Comparing arbitration and mediation in business disputes

Arbitration vs Mediation


When your small business faces a dispute, the path to a resolution can seem daunting. Whether over a breach of contract, partnership disagreement or something else, a dispute can be threatening to the success of your company.

As a business owner, it is in your best interests to consider every option to efficiently resolve the dispute. Fortunately for many, going to court is not the only option. Alternative dispute resolution (ADR) techniques can offer a more collaborative, cost-effective way to address a dispute. Two of these techniques, arbitration and mediation, may be suitable options for you to consider.

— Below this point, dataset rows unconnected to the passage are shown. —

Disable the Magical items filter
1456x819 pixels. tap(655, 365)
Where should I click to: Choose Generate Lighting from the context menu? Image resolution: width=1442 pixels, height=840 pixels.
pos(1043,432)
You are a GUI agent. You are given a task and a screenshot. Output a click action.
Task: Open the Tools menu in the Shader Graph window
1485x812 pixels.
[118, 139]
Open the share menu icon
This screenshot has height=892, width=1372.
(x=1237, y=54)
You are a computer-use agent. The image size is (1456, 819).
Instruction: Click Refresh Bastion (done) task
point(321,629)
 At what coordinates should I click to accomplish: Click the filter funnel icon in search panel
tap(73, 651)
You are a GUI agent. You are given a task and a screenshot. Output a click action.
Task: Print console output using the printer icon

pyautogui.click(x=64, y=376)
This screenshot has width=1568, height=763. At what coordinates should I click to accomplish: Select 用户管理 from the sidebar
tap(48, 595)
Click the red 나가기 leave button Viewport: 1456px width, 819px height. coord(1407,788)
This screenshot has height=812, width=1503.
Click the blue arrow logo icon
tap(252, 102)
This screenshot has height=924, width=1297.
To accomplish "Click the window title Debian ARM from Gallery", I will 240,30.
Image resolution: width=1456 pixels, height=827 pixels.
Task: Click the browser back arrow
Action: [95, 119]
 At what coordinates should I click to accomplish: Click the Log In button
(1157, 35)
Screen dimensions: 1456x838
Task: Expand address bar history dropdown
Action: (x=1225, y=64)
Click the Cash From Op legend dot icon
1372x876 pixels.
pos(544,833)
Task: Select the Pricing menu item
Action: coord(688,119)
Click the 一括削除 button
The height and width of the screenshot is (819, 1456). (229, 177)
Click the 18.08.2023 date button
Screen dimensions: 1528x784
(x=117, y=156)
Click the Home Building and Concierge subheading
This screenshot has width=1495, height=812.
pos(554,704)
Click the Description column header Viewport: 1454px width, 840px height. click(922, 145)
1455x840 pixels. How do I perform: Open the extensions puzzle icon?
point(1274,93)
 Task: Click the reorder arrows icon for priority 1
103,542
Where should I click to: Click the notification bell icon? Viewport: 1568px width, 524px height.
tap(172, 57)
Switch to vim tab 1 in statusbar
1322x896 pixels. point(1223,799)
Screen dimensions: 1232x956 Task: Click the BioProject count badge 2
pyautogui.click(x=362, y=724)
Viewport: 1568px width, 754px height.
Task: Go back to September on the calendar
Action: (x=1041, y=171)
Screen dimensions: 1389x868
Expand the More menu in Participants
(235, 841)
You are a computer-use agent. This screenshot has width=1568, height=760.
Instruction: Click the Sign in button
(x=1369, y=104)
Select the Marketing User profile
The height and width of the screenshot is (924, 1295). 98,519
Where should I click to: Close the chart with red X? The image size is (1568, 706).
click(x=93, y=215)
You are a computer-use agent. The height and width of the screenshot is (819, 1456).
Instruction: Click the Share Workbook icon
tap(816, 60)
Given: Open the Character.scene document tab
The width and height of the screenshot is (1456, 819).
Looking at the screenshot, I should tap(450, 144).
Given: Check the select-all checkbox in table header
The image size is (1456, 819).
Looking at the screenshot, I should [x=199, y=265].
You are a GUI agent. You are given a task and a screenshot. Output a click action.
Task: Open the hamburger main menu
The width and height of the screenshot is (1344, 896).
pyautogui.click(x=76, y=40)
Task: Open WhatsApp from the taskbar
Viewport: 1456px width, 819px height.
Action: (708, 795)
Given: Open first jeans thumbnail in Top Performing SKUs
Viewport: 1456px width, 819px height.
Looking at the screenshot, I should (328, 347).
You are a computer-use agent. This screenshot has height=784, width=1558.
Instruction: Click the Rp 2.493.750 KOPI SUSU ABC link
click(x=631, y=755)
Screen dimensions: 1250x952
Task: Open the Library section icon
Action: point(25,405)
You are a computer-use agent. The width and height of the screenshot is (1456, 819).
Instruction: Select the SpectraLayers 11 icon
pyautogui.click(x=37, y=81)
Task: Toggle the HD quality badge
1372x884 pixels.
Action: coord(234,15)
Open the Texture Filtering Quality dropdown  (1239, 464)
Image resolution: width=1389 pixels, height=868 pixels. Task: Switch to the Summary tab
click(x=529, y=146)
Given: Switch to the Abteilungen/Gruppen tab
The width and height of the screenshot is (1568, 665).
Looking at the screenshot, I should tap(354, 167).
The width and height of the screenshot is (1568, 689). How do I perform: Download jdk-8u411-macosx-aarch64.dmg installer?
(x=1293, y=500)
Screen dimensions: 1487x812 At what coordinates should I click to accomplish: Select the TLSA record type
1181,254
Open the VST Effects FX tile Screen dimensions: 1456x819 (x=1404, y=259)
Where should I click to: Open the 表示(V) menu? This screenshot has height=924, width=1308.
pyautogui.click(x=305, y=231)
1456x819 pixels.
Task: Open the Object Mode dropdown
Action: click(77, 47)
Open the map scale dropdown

Pursuing arbitration or mediation in a dispute

In arbitration, the opposing parties designate an impartial individual as the intermediary, or arbitrator. Each party presents their side of the dispute, as well as any witnesses or documents they may have. The arbitrator listens to both sides before ultimately coming to a decision. This decision, like one made by a judge, is typically binding.

An agreed-upon intermediary is also involved in mediation. The neutral mediator aims to facilitate a settlement through a collaborative discussion of issues and possible resolutions. While similar to arbitration, the mediator ultimately lacks the authority to come to a decision. If an agreement is not mutually reached, the dispute may be required to go to court.

Benefits of resolving disputes out of court

Pursuing a resolution out of court may be mandatory in some cases. Business contracts may require arbitration for disputes while North Carolina courts may first require mediation before going to court is possible.

Whatever the case may be, there are several key benefits that can be gained from avoiding litigation, including:

  • Saving money through potentially less time and resources spent
  • Resolving the dispute more efficiently
  • Keeping the contents of the dispute and decision private
  • Having more control over the course of the dispute
  • Choosing and agreeing on a third-party intermediary
  • Retaining some sort of working relationship with the opposing party

Litigation may still be necessary

Of course, going to court may be preferable for some disputes. Litigation involves the consideration of more substantive evidence and the opinions of a judge and potential jury. The dispute resolution method that is right for you will depend entirely on the facts of the dispute, whether one method is mandatory and the preference of both parties.